Não existe, assim, qualquer omissão de fundamentação de facto, tendo sido expressamente enunciados no contexto da decisão recorrida os factos relevantes alegados pela apelante, inexistindo, em consequência, a nulidade invocada.

Restará verificar se, ao optar o Sr. juiz a quo por considerar que os autos se encontravam revestidos de todos os elementos necessários para prolação de despacho liminar, declarando não ser necessária a realização de outras diligências probatórias, terá incorrido em nulidade, violando o direito da apelante à produção de prova.
O despacho em questão, em termos gerais autorizado pela previsão do art.º 6º, n.º 1 do Código de Processo Civil (aplicável ao processo de insolvência por força do art.º 17º, n.º 1 do CIRE) – dever de gestão processual -, tem, naturalmente, que ser compatibilizado com os direitos das partes, designadamente o direito à prova.
A doutrina e a jurisprudência são unânimes na aceitação do entendimento de que não impende sobre o devedor o ónus de prova dos requisitos previstos no n.º1 do art.º 238º, do CIRE, cabendo aos credores ou aos interessados a demonstração de que tais requisitos não se verificam [ver, por todos, na doutrina, Carvalho Fernandes e João Labareda, CIRE Anotado, 3ª edição, p.855 e, na jurisprudência, Acórdão do TRP de 25.02.2025, proc.º 1252/24.6T8STS.P1, rel. Márcia Portela, disponível na base de dados da DGSI, que cita diversa jurisprudência no sentido indicado].

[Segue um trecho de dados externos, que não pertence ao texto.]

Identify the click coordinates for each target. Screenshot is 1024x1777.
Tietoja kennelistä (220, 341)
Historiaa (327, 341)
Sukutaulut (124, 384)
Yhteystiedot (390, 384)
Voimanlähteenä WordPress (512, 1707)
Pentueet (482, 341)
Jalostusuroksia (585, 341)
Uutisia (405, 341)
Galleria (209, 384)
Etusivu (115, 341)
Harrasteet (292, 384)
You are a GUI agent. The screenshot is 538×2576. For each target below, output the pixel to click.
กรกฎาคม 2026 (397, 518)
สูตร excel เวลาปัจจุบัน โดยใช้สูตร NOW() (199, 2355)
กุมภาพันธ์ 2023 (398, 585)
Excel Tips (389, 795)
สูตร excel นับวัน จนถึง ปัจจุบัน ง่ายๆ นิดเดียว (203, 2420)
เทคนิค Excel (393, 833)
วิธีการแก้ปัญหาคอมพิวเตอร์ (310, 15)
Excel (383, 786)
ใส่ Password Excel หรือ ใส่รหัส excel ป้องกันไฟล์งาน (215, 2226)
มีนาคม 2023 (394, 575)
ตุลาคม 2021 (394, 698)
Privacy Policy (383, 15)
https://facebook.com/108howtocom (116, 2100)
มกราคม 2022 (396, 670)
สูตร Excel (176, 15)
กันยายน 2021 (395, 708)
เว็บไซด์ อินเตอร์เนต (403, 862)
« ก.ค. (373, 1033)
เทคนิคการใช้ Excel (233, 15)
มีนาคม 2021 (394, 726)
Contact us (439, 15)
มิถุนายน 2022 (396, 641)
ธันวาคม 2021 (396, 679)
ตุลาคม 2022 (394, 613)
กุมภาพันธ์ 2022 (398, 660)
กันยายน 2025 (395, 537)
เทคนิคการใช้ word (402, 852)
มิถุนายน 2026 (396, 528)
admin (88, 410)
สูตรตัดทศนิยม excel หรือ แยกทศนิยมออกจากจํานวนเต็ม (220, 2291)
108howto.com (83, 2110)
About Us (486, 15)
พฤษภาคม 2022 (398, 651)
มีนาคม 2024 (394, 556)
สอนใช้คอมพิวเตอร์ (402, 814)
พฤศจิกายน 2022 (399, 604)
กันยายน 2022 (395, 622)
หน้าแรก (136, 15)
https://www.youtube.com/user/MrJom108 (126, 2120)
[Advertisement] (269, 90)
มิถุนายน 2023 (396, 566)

Nessa medida, invocando a apelante um conjunto de factos que considerou serem suporte do preenchimento da previsão do art.º 238º, n.º 1, al. d) do CIRE, sobre a mesma impendia o ónus de prova da sua verificação.
Como refere Nuno Lemos Jorge [Direito à Prova: Brevíssimo Roteiro Jurisprudencial, Revista Julgar, n.º 6, 2008, pgs. 99/100], realçando a evidência de que a garantia do direito à prova é outra face da garantia do direito subjetivo, “(…) Sem a possibilidade de provar os factos constitutivos de um direito, a previsão deste não passará de uma boa intenção do legislador. Dito de outro modo, o direito à tutela jurisdicional efectiva contido no artigo 20.º da Constituição da República Portuguesa (CRP) implica o direito à prova, que engloba a possibilidade de propô-la e produzi-la”.
Nesta sede, defende a apelante que, não obstante reconhecer que o incidente pode ser sumariamente decidido quando o juiz entenda, fundadamente, que é dispensável a produção de prova, “neste incidente, importava aferir do conhecimento dos insolventes sobre a sua situação de insolvência, bem como do seu conhecimento da ausência de expectativas que a sua situação fosse melhorar, sendo estes os critérios dos quais depende a concessão deste instituto. Pelo que, era instrumental a produção de prova quanto a esta questão que foi alegada pelos insolventes e impugnada pela aqui recorrente, para que se pudesse dar como provado uma coisa ou outra”.
Contudo, inexistindo no caso concreto uma obrigação dos devedores, pessoas singulares, se apresentarem à insolvência (vertente em que seria autonomamente relevante, como fundamento de indeferimento liminar, aferir em que momento tomaram conhecimento da sua situação de insolvência), o que se impunha à apelante alegar e provar era que os devedores se abstiveram dessa apresentação nos seis meses seguintes à verificação da situação de insolvência, com prejuízo para os credores, e sabendo, ou não podendo ignorar sem culpa grave, não existir qualquer perspetiva séria de melhoria da sua situação económica (al. d) do n.º 1 do art.º 238º do CIRE).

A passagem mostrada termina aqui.